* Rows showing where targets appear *
begin

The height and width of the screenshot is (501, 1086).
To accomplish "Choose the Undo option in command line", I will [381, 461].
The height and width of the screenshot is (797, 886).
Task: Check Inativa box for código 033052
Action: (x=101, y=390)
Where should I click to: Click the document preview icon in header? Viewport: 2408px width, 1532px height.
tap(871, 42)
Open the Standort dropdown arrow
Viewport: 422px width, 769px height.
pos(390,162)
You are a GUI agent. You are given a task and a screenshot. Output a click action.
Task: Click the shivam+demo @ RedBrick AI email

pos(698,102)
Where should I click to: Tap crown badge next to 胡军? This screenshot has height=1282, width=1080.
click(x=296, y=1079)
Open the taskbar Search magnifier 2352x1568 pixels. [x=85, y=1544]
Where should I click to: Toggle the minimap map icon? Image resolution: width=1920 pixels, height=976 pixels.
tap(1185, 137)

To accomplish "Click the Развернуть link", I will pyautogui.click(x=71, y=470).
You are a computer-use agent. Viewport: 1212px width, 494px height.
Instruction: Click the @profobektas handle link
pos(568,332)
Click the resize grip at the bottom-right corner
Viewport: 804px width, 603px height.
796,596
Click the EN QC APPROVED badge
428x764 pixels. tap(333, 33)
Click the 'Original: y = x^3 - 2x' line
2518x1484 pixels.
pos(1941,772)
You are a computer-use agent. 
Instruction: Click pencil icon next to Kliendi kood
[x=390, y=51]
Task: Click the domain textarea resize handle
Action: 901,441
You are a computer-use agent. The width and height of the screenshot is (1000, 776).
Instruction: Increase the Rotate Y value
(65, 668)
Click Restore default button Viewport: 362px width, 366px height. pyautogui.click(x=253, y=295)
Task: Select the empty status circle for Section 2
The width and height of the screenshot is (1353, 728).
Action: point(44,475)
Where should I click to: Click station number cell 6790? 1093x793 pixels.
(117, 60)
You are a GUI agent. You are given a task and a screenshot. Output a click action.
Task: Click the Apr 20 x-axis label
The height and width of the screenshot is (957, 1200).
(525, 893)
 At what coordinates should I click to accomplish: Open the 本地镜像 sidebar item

end

* INSTRUCTIONS FOR THE TASK *
Reproduce the material above verbatim, every line in its original order.

* WORKED SOLUTION *
The height and width of the screenshot is (501, 1086).
To accomplish "Choose the Undo option in command line", I will [381, 461].
The height and width of the screenshot is (797, 886).
Task: Check Inativa box for código 033052
Action: (x=101, y=390)
Where should I click to: Click the document preview icon in header? Viewport: 2408px width, 1532px height.
tap(871, 42)
Open the Standort dropdown arrow
Viewport: 422px width, 769px height.
pos(390,162)
You are a GUI agent. You are given a task and a screenshot. Output a click action.
Task: Click the shivam+demo @ RedBrick AI email

pos(698,102)
Where should I click to: Tap crown badge next to 胡军? This screenshot has height=1282, width=1080.
click(x=296, y=1079)
Open the taskbar Search magnifier 2352x1568 pixels. [x=85, y=1544]
Where should I click to: Toggle the minimap map icon? Image resolution: width=1920 pixels, height=976 pixels.
tap(1185, 137)

To accomplish "Click the Развернуть link", I will pyautogui.click(x=71, y=470).
You are a computer-use agent. Viewport: 1212px width, 494px height.
Instruction: Click the @profobektas handle link
pos(568,332)
Click the resize grip at the bottom-right corner
Viewport: 804px width, 603px height.
796,596
Click the EN QC APPROVED badge
428x764 pixels. tap(333, 33)
Click the 'Original: y = x^3 - 2x' line
2518x1484 pixels.
pos(1941,772)
You are a computer-use agent. 
Instruction: Click pencil icon next to Kliendi kood
[x=390, y=51]
Task: Click the domain textarea resize handle
Action: 901,441
You are a computer-use agent. The width and height of the screenshot is (1000, 776).
Instruction: Increase the Rotate Y value
(65, 668)
Click Restore default button Viewport: 362px width, 366px height. pyautogui.click(x=253, y=295)
Task: Select the empty status circle for Section 2
The width and height of the screenshot is (1353, 728).
Action: point(44,475)
Where should I click to: Click station number cell 6790? 1093x793 pixels.
(117, 60)
You are a GUI agent. You are given a task and a screenshot. Output a click action.
Task: Click the Apr 20 x-axis label
The height and width of the screenshot is (957, 1200).
(525, 893)
 At what coordinates should I click to accomplish: Open the 本地镜像 sidebar item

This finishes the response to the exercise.